À l’ordre du jour de ce brainstorming, comment aider à la transition, et ne pas perdre le Tchad après le Mali et le Burkina Faso, mais sans toutefois que ce soutien à Deby fils vienne brouiller le discours de Macron sur le changement de politique africaine de la France. Une nouvelle politique, débarrassée des oripeaux de la Francafrique, que Macron a promise le 27 février 2023 pour le second quinquennat, à grands renforts de publicité.

Il reste que la ficelle du soutien à Kaka est trop grosse pour passer inaperçue. Comment ne pas croire  ç une logique française du « double standard »; selon qu’il s’agit du Tchad ou du Mali et du Burkina Faso?  

Boîte à Pandore 

Le grand gagnant de cette affaire, c’est « Kaka », le surnom donné à l’héritier Déby. La décrispation du climat actuel devrait lui permettre de dérouler le reste de son agenda : conduire sereinement la seconde phase de la transition qui va durer 24 mois et pouvoir se présenter à la présidentielle. D’ici au scrutin, il sera prêt à faire de nouvelles concessions pour se démarquer de l’héritage encombrant de son père. Pour lui, l’enjeu sera de réussir, avec les libérations massives d’ex-rebelles, de manifestants des Transformateurs, d’acteurs de la société civile et d’autres concessions, à convaincre ses compatriotes que le Tchad a bel et bien changé. Que la page de Deby père a été définitivement tournée.

Kaka avait déjà réussi à se distinguer une première fois de son père en cooptant à ses côtés les adversaires les plus farouches d’Idriss Deby Itno tels que Saleh Kebzabo, l’actuel Premier ministre, Mahamat Alhabo, président du Parti pour les libertés et le développement (PLD), ministre de la justice ou l’activiste Makaïla Nguebla.  

 Reste que la stratégie du jeune président pourrait être contrariée dans son propre à mesure que les échéances électorales vont se rapprocher. La passe d’armes entre l’Union pour la démocratie et le renouveau (UNDR) du Premier ministre Kebzabo et le Mouvement patriotique du salut (MPS) parti fondé par Deby père sur l’organisation du référendum constitutionnel en dit long sur les rivalités à l’intérieur du pouvoir que peut provoquer l’organisation des prochaines élections.  

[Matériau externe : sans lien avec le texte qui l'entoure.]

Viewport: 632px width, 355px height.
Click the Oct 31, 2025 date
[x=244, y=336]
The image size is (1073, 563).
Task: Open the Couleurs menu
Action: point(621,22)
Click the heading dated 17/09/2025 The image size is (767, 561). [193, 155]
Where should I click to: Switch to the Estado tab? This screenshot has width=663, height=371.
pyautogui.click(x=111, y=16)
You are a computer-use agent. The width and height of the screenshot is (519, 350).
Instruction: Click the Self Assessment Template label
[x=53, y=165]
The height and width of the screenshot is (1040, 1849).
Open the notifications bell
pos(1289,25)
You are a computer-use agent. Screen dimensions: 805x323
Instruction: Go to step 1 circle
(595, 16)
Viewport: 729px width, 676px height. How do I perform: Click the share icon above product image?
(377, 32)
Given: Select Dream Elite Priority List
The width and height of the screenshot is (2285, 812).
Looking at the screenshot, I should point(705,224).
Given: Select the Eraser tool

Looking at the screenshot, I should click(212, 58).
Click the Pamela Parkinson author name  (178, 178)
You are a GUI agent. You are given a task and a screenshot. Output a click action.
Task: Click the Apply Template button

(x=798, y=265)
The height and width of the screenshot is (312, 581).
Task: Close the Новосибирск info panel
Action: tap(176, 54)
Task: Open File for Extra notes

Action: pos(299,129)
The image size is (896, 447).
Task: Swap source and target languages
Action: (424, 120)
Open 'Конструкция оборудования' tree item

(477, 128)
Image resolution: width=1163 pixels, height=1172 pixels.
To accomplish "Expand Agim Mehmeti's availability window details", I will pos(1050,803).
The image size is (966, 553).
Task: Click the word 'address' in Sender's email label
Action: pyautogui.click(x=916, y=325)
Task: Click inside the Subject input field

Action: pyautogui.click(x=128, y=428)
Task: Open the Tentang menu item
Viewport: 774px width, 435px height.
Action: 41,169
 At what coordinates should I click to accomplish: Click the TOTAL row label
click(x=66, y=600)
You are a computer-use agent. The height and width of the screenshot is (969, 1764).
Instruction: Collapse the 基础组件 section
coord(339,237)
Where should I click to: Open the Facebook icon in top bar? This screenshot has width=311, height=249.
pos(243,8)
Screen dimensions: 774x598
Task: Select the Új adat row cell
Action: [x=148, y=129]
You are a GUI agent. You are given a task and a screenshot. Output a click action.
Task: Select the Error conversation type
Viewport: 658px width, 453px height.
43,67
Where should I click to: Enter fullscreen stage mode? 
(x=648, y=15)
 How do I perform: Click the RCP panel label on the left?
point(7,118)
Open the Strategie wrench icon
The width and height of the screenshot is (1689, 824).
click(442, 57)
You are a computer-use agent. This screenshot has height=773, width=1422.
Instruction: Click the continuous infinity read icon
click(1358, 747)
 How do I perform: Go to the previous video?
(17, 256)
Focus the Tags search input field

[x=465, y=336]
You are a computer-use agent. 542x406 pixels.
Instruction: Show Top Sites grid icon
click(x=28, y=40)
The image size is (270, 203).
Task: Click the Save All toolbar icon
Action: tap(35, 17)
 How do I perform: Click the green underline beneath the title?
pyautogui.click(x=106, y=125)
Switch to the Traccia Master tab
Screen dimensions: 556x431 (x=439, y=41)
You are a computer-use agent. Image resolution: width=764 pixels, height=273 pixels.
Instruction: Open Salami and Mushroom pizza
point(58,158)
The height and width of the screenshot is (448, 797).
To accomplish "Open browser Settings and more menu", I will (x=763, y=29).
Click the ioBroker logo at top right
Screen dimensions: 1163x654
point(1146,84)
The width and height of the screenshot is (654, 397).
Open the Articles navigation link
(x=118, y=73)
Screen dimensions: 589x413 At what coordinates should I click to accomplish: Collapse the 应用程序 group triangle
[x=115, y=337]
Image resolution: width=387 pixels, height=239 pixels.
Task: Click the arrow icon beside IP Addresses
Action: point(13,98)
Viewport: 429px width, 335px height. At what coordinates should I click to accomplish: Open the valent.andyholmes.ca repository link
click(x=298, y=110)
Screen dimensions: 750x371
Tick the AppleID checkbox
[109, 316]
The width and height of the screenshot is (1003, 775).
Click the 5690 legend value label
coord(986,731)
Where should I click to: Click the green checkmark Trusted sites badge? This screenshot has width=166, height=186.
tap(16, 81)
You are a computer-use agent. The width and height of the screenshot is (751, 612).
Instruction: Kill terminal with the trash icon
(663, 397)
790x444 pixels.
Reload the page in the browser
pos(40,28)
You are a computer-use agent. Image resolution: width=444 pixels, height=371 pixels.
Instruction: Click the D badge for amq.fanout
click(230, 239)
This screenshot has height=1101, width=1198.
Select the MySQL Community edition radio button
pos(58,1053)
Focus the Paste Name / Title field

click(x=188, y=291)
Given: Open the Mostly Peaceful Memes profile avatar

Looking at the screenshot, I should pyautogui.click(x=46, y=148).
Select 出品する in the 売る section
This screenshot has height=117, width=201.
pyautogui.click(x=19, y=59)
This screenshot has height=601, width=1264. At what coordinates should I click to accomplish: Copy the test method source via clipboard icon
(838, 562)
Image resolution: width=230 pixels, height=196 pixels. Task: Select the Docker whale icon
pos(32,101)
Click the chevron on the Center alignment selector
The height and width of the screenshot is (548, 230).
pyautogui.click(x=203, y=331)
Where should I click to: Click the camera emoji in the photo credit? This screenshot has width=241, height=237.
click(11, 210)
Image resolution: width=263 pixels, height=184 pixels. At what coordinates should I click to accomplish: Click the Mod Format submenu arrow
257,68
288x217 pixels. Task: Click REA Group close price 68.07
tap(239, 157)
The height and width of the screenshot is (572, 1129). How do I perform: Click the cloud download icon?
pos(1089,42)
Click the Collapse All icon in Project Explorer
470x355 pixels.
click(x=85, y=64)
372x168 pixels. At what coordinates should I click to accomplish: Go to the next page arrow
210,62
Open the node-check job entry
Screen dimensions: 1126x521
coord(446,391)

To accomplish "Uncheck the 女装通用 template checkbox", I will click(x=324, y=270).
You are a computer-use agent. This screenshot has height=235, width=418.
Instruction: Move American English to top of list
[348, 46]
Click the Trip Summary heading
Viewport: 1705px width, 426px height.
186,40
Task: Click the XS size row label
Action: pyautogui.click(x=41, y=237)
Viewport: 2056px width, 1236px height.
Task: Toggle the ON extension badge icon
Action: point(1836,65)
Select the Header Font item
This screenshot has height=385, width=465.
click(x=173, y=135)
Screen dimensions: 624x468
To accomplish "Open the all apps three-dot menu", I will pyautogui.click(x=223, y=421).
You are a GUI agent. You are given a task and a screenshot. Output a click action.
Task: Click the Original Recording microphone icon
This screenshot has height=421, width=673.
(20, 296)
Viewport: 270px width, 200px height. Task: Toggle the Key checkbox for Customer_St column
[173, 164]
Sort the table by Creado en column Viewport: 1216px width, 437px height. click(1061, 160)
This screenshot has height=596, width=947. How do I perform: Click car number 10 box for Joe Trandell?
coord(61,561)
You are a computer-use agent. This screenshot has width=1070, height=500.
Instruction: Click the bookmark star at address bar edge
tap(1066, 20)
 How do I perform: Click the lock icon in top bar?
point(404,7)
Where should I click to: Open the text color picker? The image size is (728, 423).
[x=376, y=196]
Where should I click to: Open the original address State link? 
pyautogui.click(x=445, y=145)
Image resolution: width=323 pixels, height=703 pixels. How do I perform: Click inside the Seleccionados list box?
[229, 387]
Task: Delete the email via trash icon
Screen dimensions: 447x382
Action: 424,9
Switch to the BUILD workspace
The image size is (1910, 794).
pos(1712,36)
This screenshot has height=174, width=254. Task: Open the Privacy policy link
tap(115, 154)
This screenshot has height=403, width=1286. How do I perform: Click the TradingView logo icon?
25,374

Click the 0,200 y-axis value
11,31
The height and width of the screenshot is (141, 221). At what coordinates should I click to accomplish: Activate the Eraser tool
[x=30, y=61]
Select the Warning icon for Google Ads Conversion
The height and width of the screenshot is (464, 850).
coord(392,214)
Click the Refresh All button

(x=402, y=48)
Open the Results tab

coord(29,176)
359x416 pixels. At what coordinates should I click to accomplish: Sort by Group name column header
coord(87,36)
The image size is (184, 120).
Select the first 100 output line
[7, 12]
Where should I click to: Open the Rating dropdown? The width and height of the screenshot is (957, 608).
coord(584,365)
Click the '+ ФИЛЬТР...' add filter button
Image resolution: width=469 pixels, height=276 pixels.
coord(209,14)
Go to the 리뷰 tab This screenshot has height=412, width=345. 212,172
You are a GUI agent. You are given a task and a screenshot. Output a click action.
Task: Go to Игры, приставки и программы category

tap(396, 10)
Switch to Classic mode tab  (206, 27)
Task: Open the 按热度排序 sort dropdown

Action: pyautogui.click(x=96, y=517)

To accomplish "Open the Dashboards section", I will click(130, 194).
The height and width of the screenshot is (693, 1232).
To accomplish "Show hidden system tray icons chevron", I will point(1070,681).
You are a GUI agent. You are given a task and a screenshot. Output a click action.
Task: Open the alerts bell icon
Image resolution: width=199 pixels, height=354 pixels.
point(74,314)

Le Premier ministre de transition Kebzabo défend partout sa volonté d’organiser des élections libres, transparentes, démocratiques et inclusives. Ce n’est pas sûr que ce soit l’option de son président, notre ami « Kaka », qui voudra surtout d’une présidentielle qu’il pourra gagner à tout prix. 

   

   

2 Commentaires

  1. Le président français n’hésite pas à se mêler de se qui ne le regarde pas et bousculer les présidents étrangers en particulier les pauvres africains à respecter les droits de l’homme, comme si lui les respecte, alors les coups d’état de la France en Afrique sont légion depuis les années 60 (hier la cote d’ivoire aujourd’hui le Tchad)

  2. De quoi Emmanuel Macron se mêle ? Il n’a pas compris que l’Afrique ne veut pas de la tutelle du colonialiste. C’est fini le temps du néocolonialisme. Le Mali et maintenant le Burkina Fasso lui ont donné une leçon. Mais le voleur des richesse africaine, chassé par la porte, revient par la fenêtre. Oust, dehors les africains ont compris, certes avec un grand retard mais ont compris.